TEXTE DU DOCUMENT:
Les mêmes causes produisent les mêmes effets chez les Gafa… Alors que les spots publicitaires de CBD shops commencent à fleurir sur les radios et chaînes de télévision françaises, il faudra probablement attendre encore longtemps avant d’avoir droit aux Facebook et Google Ads.
« Les entrepreneurs du CBD ont accès aux mêmes dispositifs que n’importe quelle start-up ou PME »
Des aides à l’innovation pour l’agroalimentaire
Autre coup de main proposé par Bpifrance : des aides à l’innovation, principalement pour les aliments au CBD, ceci afin de financer les études visant à obtenir l’agrément européen “Novel Food”. « Pour pouvoir développer cette filière, il faut être en mesure de justifier de la non-toxicité des produits en question. Mais ces études sont très coûteuses, et donc difficilement abordables pour des PME », explique Ariane Voyatzakis, responsable du secteur agroalimentaire chez Bpifrance. Ces aides, d’un montant minimum de 50 000 € – variable selon le projet d’étude – sont versées en subventions.

DONNÉES FOURNIES:

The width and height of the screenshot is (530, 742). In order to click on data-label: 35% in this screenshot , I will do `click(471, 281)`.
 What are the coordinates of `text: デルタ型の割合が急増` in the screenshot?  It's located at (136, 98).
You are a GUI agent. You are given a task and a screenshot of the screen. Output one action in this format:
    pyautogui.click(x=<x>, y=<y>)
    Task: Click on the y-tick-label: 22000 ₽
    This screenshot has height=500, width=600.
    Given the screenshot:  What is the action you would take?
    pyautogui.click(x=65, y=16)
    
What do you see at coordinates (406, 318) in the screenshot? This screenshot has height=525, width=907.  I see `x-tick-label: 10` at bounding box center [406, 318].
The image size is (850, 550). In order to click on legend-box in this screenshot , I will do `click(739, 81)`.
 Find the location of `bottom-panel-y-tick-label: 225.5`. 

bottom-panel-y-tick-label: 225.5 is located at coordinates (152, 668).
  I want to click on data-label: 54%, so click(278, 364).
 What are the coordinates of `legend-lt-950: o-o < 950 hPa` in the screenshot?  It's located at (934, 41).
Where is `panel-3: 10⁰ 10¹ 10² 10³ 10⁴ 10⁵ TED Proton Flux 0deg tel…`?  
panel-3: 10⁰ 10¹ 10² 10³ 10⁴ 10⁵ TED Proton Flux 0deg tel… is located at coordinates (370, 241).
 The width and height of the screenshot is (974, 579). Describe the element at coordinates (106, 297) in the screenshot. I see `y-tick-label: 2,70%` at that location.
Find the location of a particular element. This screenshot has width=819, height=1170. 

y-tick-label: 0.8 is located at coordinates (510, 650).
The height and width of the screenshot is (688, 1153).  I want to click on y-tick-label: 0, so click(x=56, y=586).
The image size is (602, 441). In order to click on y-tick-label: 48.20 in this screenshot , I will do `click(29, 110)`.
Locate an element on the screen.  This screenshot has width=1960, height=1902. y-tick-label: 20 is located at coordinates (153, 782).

CONSIGNE: Restituez intégralement le texte sur les entreprises du CBD et les aides de Bpifrance, sans en changer un seul mot ni un signe de ponctuation.

RÉPONSE:
Les mêmes causes produisent les mêmes effets chez les Gafa… Alors que les spots publicitaires de CBD shops commencent à fleurir sur les radios et chaînes de télévision françaises, il faudra probablement attendre encore longtemps avant d’avoir droit aux Facebook et Google Ads.
« Les entrepreneurs du CBD ont accès aux mêmes dispositifs que n’importe quelle start-up ou PME »
Des aides à l’innovation pour l’agroalimentaire
Autre coup de main proposé par Bpifrance : des aides à l’innovation, principalement pour les aliments au CBD, ceci afin de financer les études visant à obtenir l’agrément européen “Novel Food”. « Pour pouvoir développer cette filière, il faut être en mesure de justifier de la non-toxicité des produits en question. Mais ces études sont très coûteuses, et donc difficilement abordables pour des PME », explique Ariane Voyatzakis, responsable du secteur agroalimentaire chez Bpifrance. Ces aides, d’un montant minimum de 50 000 € – variable selon le projet d’étude – sont versées en subventions.